Number two, where should I keep it? And number three, what are the financial ratios that I should apply to my household to figure out if the household is running in a safe manner? (upbeat music) Welcome to the Radical Personal Finance Podcast. My name is Joshua Sheets and I'm your host.

This is episode 197. Gonna share with you some information that you will need if you're ever gonna sit for the CFP exam, but it's also applicable to, I don't know, what should I call us, normal people who aren't CFPs? (laughs) The point is, I'm gonna give you the technical answer today of how big of an emergency fund do I need with just a little bit of expansion for individuals.

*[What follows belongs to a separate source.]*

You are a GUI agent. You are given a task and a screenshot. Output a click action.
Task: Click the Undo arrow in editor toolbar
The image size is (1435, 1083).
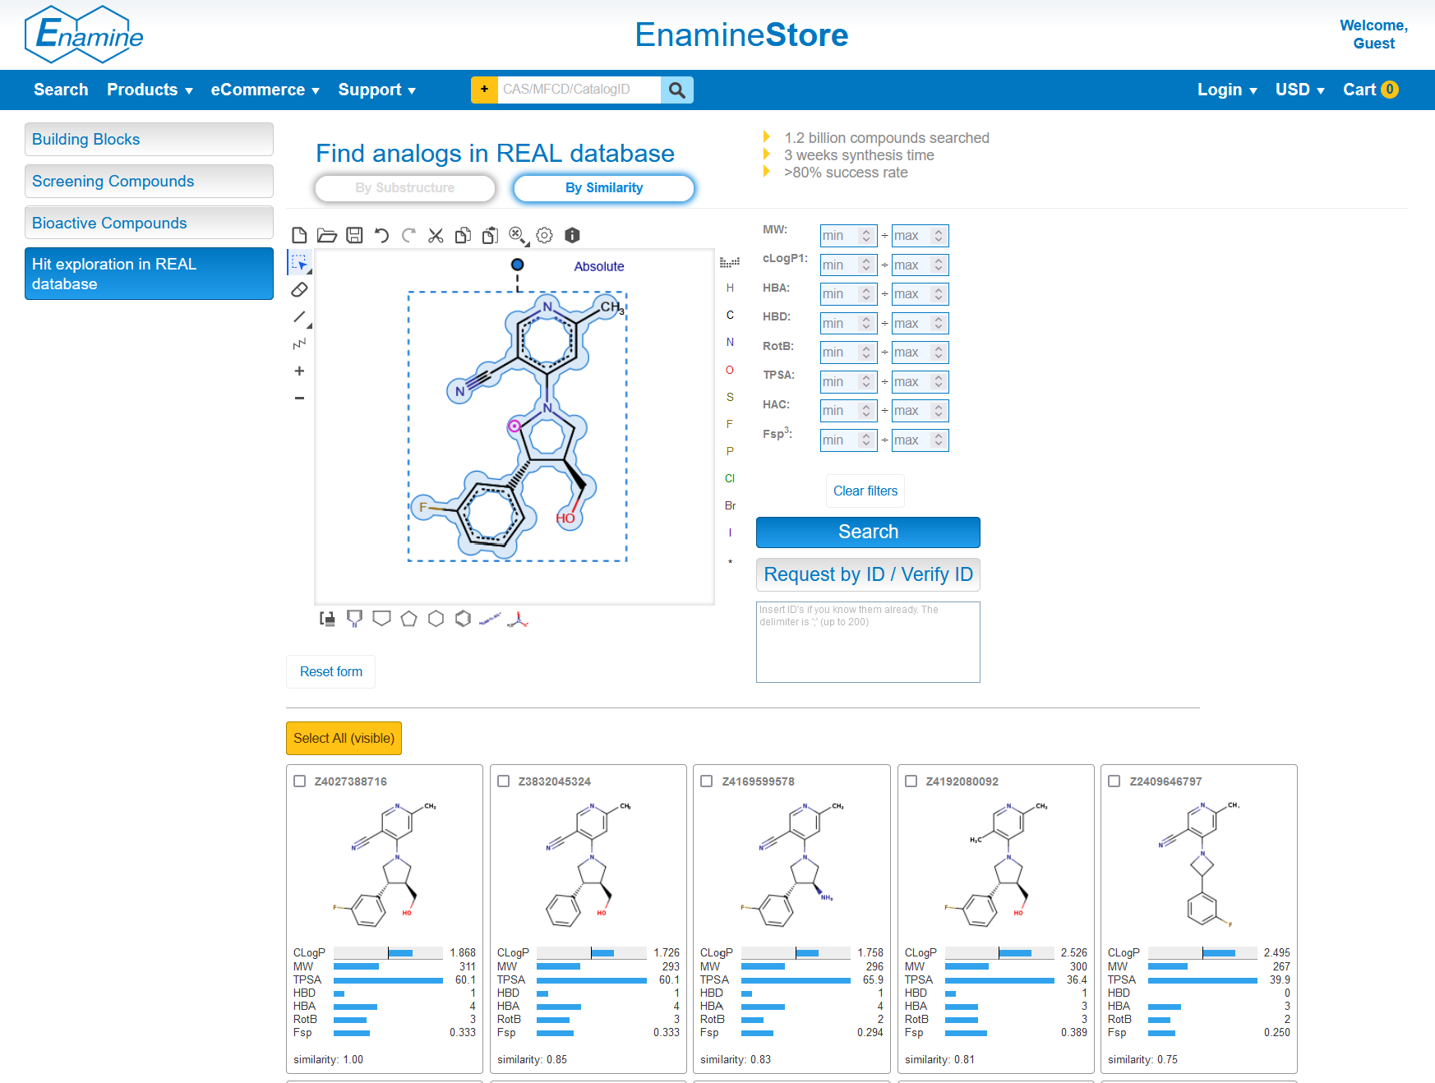coord(381,236)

(upbeat music) You're ultimately gonna have to be the person to decide for yourself how big of an emergency fund that you actually need. It's a very individual decision, but there is a little bit of technical formal guidance that we can give. Specifically, this is the technical formal guidance that you would need if you were sitting for the CFP exam.

And this way of thinking, I believe, you'll be able to find helpful to apply it to your life and think about the risk factors. According to the CFP board, their standards and their curriculum that they set out, or at least the way that you'll be tested on the exam, the way that you find an emergency fund is somewhere between three and six months worth of expenses.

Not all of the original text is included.